Sales of new homes in the U.S. dropped to the lowest level on record in July 2010, as demand from consumers has dried up after tax breaks for home buyers expired in April 30, 2010.

Purchases dropped 12.4% to a seasonally adjusted annual rate of 276,000 in July, from a downwardly revised 315,000 in June. It is the weakest since data began in 1963, figures from the Commerce Department showed today in Washington.

Inventories of unsold homes remained flat in July at 210,000 for the second straight month, which represents a 9.1-month supply at the July sales rate, up from 8.0 month supply in June.

The median sales price fell 4.8% over the past year to $204,000. The lowest since late 2003.

Home sales had soared in March and April as home buyers rushed to purchase home ahead of the April 30 deadline for the $8,000 tax credit. As was expected, home sales plummeted in May, the first month after government support is removed.

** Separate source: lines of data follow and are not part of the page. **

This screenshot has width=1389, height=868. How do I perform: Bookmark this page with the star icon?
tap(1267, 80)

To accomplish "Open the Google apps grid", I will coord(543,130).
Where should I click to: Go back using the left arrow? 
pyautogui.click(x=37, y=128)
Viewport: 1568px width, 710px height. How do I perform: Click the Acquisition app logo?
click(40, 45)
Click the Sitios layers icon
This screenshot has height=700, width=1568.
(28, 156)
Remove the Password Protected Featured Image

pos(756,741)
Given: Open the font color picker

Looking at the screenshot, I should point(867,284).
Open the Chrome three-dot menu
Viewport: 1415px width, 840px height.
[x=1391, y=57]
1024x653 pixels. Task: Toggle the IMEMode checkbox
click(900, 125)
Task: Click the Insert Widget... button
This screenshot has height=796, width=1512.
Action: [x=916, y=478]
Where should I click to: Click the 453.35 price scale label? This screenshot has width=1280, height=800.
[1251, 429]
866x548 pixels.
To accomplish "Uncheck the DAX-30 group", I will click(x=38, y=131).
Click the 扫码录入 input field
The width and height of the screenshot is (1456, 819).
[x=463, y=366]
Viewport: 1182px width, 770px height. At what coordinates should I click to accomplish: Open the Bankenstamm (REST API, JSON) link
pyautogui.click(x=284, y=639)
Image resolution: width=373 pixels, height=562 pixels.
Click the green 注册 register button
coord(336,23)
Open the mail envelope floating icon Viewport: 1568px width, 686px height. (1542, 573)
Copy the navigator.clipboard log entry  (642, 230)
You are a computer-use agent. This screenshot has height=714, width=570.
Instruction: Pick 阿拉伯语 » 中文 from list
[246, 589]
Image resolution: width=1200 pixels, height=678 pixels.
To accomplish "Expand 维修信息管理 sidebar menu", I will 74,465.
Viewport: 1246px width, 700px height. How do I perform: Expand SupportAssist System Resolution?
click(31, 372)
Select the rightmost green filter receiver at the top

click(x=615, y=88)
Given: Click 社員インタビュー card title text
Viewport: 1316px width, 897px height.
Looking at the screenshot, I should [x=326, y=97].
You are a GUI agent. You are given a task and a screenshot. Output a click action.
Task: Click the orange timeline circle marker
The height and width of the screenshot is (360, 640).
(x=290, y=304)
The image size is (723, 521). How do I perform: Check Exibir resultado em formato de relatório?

Even with mortgage rates at record lows, buyers are waiting it out. The average rate on a 30-year fixed mortgage dropped to 4.42% in the week ended August 19, according to Freddie Mac.

Job loss and security is hurting consumer confidence, leading to a plunge in home demand that threatens to undermine economic recovery.

Private payrolls rose less than 71,000 in July and were revised down for the previous month, the Labor Department reported August 6. Unemployment will end the year at 9.5%, unchanged from the rate in June and July.

Existing home sales sank 27.2% in July, twice as much as analysts expected, to a seasonally adjusted annual rate of 3.83 million units, the National Association of Realtors reported yesterday.

Foreclosures and short-sales are boosting the shadow inventory. Home seizures increased almost 4% in July from the previous month, with 325,229 properties last month getting a notice of default, auction or bank repossession, according to RealtyTrac Inc.